Martin Foss page on Wikipedia!
So a man in Wisconsin read my post about Martin Foss and contacted me. He’s been studying Martin Foss’s work for 40 years, and actually had correspondence with him back in the 1960s (Foss died in 1968). It was very touching communicating with this man, who is a sculptor. He wrote in his email to me:
“I have been studying his works for over forty years and have not been able to find anyone else to discuss his works with. I was a sculptor and taught at the University of Wisconsin for almost 30 years. I found modern theories of art to be inadequate and I read Martin Foss mainly because of how he explained the importance of art, poetry and drama. I decided to write a book or essay on the difference between Creating and Making as it pertains to the visual arts. I have worked on it off and on over the years while I was drawn back to the need to understand a ‘total picture’ of what the content of his books was really about.
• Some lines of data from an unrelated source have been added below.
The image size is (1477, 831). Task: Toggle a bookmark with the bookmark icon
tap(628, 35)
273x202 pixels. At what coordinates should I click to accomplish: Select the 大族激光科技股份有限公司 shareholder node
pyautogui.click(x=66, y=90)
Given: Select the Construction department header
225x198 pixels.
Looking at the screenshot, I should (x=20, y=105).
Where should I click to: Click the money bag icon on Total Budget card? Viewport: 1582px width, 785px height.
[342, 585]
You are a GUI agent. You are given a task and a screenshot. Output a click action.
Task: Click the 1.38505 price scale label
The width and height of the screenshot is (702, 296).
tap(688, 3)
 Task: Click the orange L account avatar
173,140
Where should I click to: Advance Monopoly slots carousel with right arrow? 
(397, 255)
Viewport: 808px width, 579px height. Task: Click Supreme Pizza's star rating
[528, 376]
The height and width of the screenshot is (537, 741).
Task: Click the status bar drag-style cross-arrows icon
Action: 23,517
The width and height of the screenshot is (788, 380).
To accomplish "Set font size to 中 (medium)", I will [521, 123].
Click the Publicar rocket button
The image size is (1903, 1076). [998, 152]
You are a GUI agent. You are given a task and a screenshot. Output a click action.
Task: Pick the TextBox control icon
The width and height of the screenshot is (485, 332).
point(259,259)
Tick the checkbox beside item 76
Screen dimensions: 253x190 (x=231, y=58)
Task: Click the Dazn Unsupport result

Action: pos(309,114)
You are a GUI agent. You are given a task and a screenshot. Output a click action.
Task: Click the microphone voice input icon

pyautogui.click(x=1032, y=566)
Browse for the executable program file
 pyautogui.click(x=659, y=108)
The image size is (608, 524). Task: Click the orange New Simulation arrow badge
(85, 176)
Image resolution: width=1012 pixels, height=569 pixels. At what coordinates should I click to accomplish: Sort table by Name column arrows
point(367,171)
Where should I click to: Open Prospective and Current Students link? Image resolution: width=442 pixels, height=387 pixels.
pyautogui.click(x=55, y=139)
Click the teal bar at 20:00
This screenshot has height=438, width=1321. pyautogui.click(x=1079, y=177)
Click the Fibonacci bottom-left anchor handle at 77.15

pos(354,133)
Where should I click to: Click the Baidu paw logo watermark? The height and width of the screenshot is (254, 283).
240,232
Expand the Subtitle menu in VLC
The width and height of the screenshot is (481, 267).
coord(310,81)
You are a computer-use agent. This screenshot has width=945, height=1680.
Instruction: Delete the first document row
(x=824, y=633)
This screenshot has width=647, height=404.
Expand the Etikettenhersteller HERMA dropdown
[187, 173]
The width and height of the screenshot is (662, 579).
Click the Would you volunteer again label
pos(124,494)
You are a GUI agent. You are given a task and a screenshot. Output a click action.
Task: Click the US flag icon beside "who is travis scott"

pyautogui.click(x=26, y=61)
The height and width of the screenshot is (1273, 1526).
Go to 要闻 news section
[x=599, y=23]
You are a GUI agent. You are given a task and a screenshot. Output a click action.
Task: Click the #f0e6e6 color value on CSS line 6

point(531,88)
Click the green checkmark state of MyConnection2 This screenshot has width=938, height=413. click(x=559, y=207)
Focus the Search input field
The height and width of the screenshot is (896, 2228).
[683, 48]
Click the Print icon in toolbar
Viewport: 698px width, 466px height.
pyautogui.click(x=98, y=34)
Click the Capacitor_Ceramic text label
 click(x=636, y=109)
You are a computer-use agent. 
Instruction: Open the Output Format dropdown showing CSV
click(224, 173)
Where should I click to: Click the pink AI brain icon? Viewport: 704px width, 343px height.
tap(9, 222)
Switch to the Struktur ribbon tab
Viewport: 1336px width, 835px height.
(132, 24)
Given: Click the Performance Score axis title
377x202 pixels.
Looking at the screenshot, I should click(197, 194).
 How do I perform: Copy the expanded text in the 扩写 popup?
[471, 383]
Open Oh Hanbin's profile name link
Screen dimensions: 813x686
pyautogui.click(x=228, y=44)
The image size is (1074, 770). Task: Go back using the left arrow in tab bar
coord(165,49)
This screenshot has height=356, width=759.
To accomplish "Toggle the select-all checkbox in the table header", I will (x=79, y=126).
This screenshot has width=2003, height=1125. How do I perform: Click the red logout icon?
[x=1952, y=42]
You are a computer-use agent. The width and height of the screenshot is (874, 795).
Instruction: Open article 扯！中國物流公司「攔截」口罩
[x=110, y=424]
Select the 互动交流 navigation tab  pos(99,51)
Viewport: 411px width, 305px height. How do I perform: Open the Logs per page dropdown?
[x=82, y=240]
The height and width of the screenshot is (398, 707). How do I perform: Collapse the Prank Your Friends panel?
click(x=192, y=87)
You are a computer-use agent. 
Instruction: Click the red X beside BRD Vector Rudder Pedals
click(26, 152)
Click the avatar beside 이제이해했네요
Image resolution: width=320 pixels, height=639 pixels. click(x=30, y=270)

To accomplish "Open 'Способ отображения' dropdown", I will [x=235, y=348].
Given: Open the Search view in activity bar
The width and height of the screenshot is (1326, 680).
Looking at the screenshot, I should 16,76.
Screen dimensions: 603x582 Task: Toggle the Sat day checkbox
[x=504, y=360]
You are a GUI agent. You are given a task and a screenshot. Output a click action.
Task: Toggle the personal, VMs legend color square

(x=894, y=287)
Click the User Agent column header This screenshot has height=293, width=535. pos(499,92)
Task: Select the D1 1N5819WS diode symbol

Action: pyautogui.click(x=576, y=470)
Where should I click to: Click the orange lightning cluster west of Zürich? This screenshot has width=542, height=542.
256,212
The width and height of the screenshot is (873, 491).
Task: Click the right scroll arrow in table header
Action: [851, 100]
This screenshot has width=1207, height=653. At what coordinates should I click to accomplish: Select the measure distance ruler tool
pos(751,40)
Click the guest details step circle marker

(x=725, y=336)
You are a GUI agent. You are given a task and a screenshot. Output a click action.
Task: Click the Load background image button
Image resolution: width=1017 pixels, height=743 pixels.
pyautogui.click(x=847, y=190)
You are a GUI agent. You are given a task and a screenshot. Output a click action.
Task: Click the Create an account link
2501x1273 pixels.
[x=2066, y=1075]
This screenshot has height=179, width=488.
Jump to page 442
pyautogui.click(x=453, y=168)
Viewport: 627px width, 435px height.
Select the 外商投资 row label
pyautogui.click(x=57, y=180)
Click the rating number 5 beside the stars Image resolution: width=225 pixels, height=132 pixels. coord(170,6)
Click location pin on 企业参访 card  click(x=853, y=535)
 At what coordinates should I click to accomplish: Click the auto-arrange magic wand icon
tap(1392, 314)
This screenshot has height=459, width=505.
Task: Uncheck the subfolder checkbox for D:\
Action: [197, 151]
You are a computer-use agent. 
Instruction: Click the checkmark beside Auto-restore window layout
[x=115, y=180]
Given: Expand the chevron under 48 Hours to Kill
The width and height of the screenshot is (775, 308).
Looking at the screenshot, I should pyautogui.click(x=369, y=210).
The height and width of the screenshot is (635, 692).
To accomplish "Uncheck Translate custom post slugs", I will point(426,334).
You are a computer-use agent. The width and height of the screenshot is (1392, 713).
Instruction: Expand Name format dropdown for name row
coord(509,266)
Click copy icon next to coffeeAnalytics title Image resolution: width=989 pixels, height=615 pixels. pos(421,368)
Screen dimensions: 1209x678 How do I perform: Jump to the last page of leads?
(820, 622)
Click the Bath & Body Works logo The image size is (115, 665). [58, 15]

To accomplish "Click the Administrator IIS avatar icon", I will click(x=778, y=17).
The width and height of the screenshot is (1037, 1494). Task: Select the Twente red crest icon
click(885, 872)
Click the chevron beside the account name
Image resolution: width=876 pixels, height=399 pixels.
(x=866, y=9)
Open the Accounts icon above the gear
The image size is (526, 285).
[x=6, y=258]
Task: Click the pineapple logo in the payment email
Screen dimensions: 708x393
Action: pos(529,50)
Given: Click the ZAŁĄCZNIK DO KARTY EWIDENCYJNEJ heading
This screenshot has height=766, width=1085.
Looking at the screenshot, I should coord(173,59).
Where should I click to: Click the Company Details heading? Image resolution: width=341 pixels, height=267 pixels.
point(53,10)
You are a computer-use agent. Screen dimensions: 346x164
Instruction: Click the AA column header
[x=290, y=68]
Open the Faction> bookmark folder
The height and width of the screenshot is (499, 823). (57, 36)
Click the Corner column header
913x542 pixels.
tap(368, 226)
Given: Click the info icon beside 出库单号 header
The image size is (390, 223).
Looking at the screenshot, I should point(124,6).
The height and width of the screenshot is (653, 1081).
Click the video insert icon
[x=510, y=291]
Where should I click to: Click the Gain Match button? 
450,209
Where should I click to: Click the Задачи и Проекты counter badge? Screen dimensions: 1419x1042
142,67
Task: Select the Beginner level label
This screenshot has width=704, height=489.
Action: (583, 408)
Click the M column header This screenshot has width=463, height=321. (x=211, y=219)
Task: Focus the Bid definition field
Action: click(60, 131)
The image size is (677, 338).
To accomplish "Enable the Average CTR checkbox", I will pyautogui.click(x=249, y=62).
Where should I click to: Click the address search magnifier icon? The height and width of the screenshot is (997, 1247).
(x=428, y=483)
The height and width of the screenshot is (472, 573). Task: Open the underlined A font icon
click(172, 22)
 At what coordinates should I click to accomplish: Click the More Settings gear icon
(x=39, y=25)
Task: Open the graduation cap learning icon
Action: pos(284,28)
I had no help from anyone because I did not know anyone else interested in what he had to say. It took me about thirty years to really understand his explanation of Value, Existence, Being, and his theory of knowledge.”
And a later email from him after we got the Wikipedia page up:
“After so many years I have made contact with someone who has read at least one of his books, and equally important is how ready you are to dig up hidden material. Maybe I will see my remaining wish come true…that someone will pick up the ball and run with it. You know what I mean. Someone who will help preserve his name and ideas … and that has fallen to you now. Maybe I am being too presumptuous, but it is late at night for me.”
We’re still gathering information and data for the page. After doing a little research, I was able to contact his granddaughter Eliza (the internet is so amazing) and she’s going to help me fill in some missing facts. When you try to put a new page up on Wikipedia, there are all kinds of warnings and an interview process you have to go through (apparently, people must continually try to create wikipedia pages about themselves or to advertise their businesses…. which is not hard to believe.) So it felt like a true achievement, on many levels. Anyway, check it out: Martin Foss page on Wikipedia. I’m very proud of it.
Hopefully, this page will give Foss’s work some much-deserved attention.
I was fortunate enough to have Martin Foss as a teacher for philosophy as an under graduate at Temple University Ambler the last two years of his life.What an amazing and inspiring person he was He impacted on everyone he taught. Practiced what he believed. He was a gem. Thanks so much for doing the Wikipedia article on him.